Render every line of the data exactly as written, and leave out the pictures.

#### Collected data
◆ ◆ ◆ ◆

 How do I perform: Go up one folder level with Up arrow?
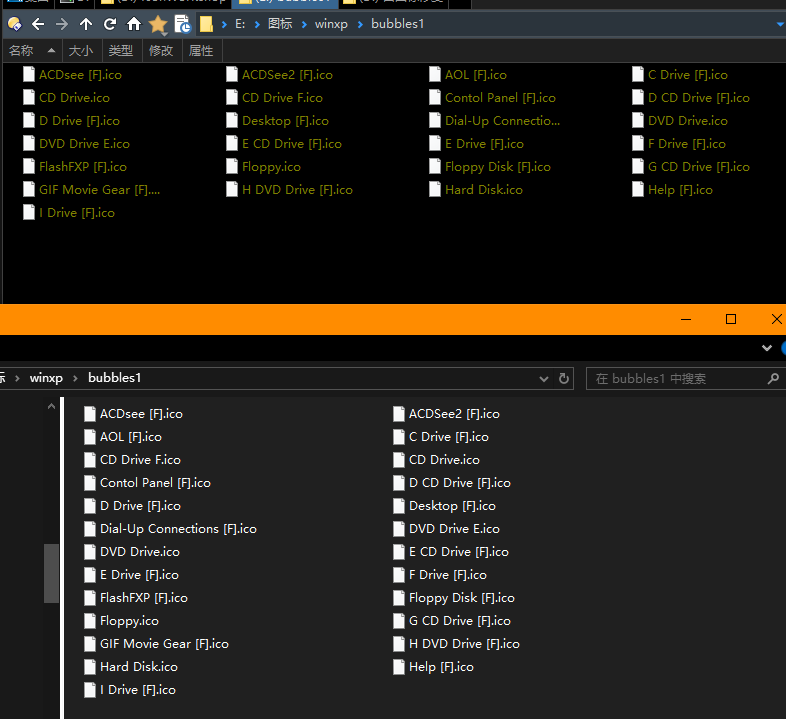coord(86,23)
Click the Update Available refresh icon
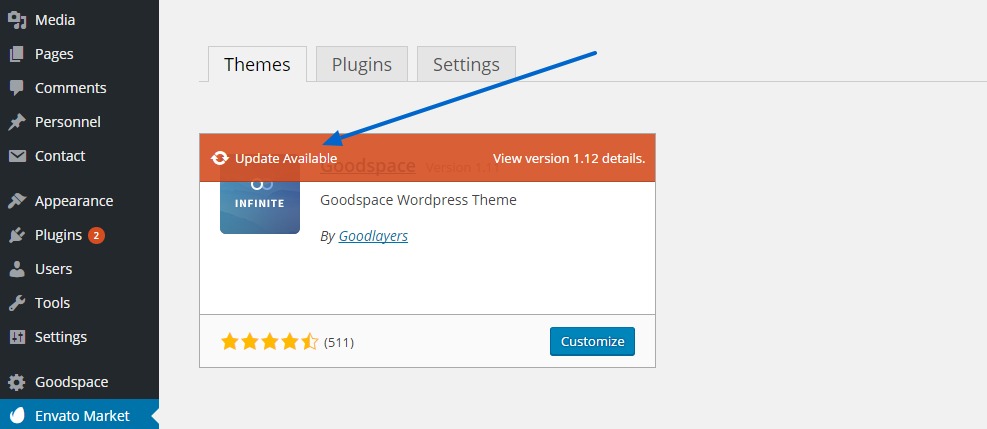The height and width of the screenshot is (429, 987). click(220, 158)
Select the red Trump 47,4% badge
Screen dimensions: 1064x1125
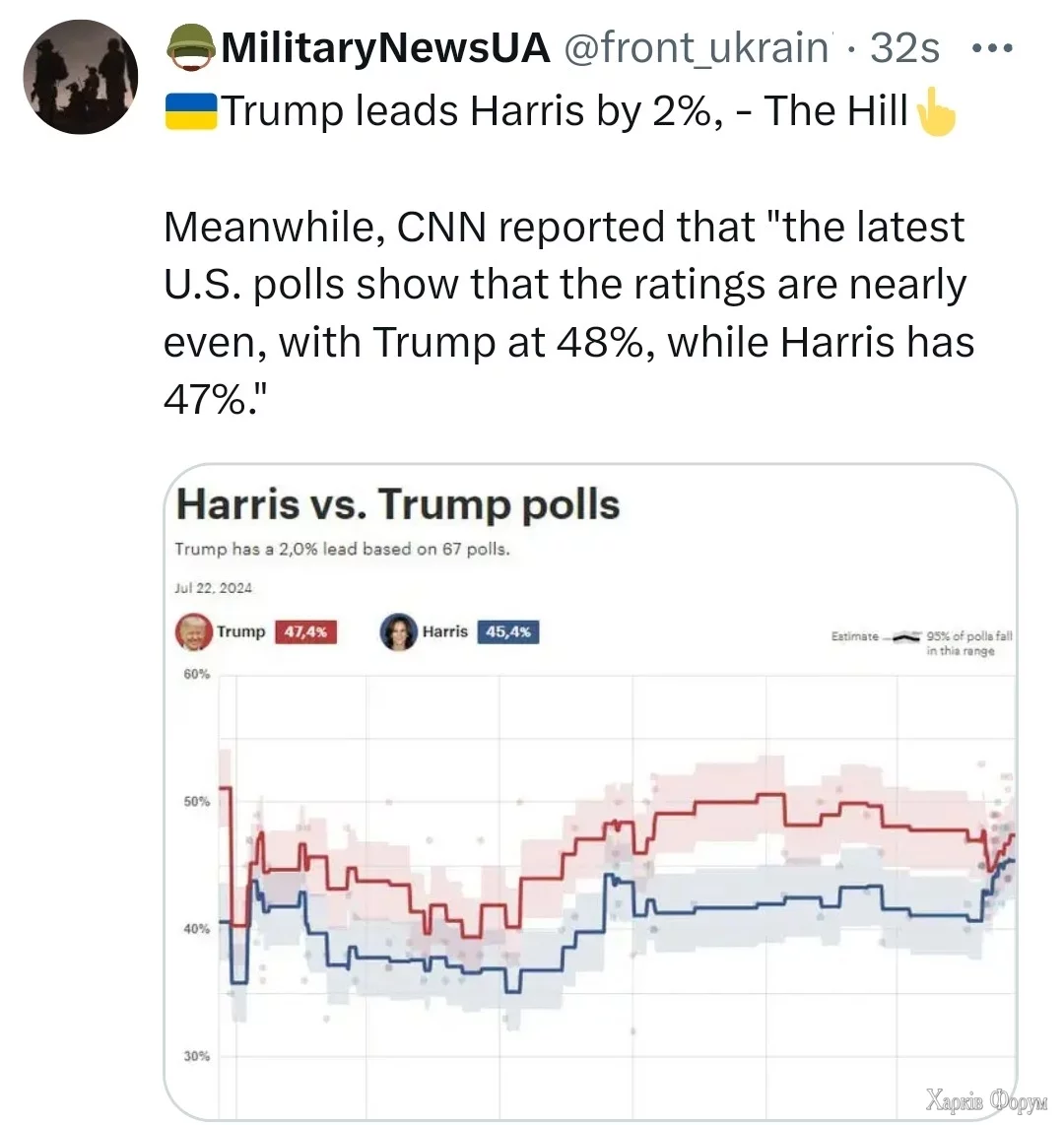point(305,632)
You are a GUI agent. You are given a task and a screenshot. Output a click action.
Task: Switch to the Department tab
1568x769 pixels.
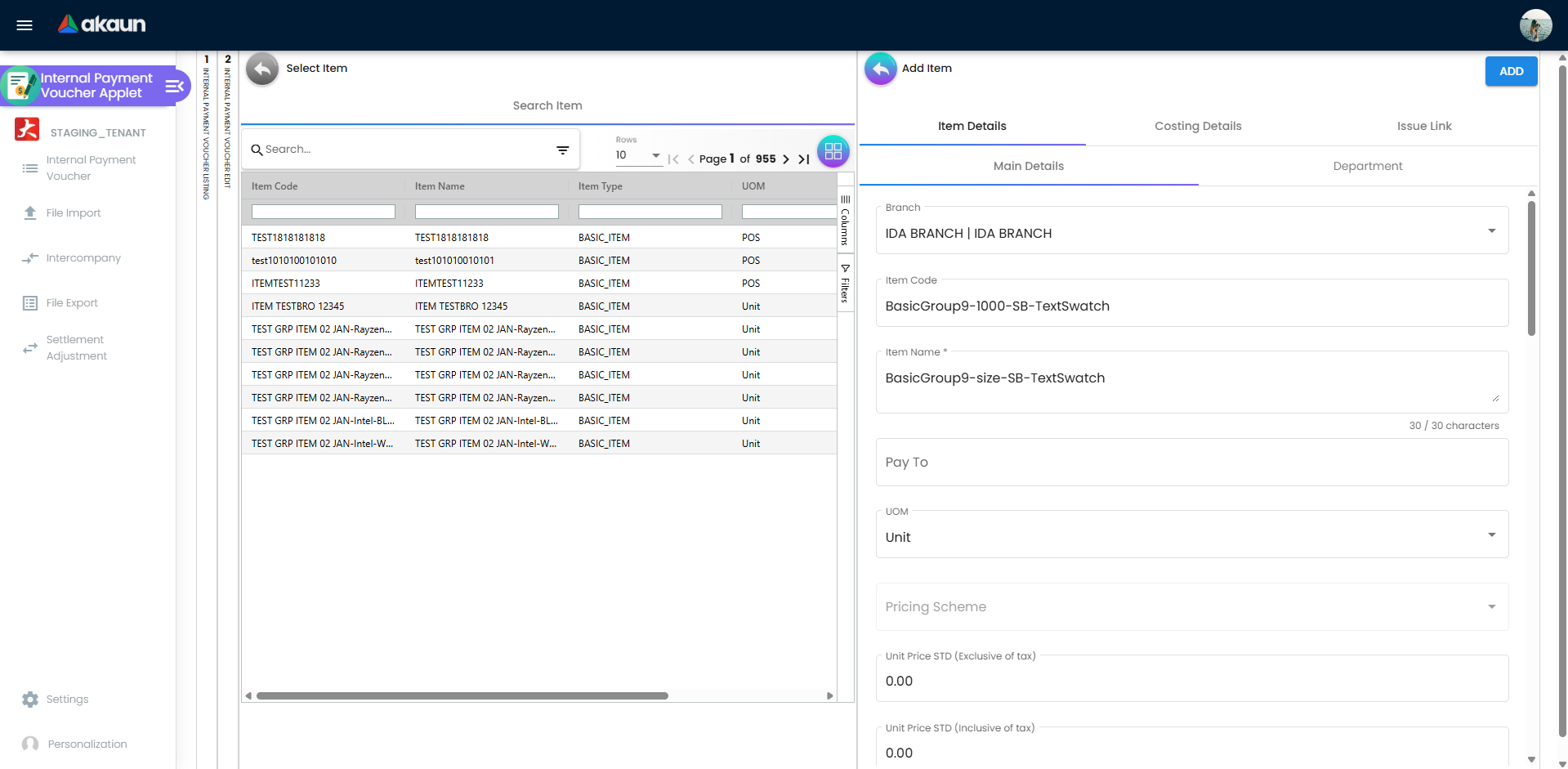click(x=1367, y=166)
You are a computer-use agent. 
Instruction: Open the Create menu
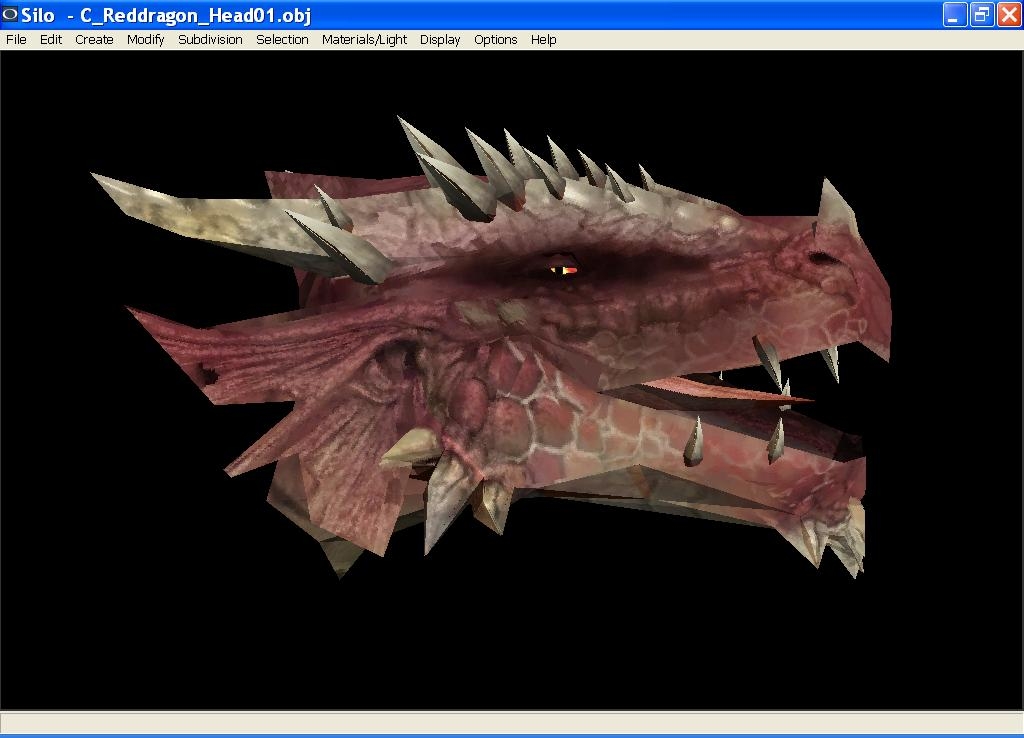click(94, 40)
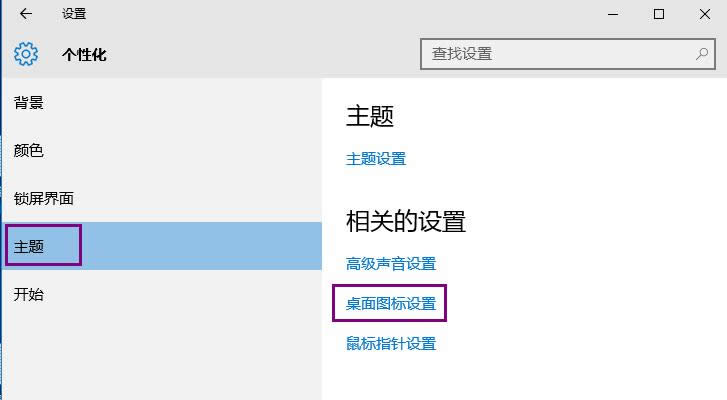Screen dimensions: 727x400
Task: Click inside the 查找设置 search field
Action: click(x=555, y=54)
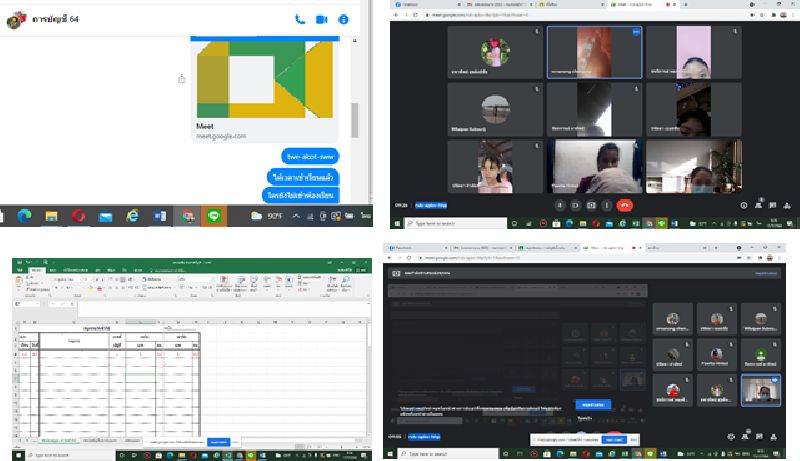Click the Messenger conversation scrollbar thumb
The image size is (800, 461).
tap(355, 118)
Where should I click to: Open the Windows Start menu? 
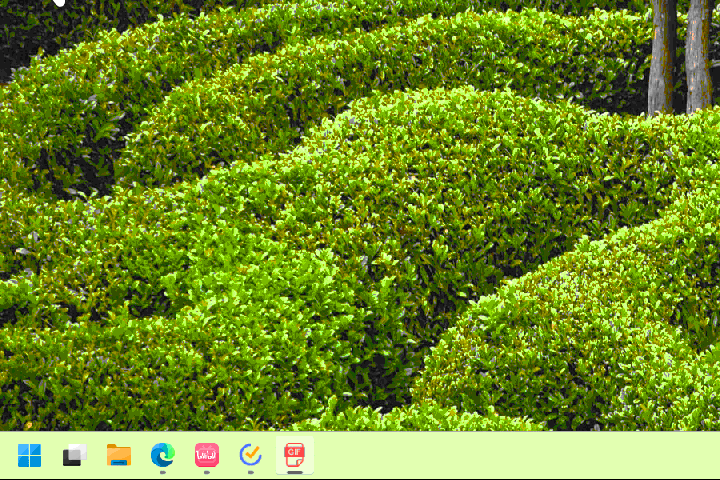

◆ ◆ ◆ ◆

#### Response box
 How do I perform: Go up one folder level with Up arrow?
coord(86,23)
Click the Update Available refresh icon
The height and width of the screenshot is (429, 987). click(220, 158)
Select the red Trump 47,4% badge
Screen dimensions: 1064x1125
point(305,632)
You are a GUI agent. You are given a task and a screenshot. Output a click action.
Task: Switch to the Department tab
1568x769 pixels.
click(x=1367, y=166)
You are a computer-use agent. 
Instruction: Open the Create menu
click(94, 40)
Screen dimensions: 727x400
Task: Click inside the 查找设置 search field
Action: click(x=555, y=54)
Click the Messenger conversation scrollbar thumb
The image size is (800, 461).
tap(355, 118)
Where should I click to: Open the Windows Start menu? 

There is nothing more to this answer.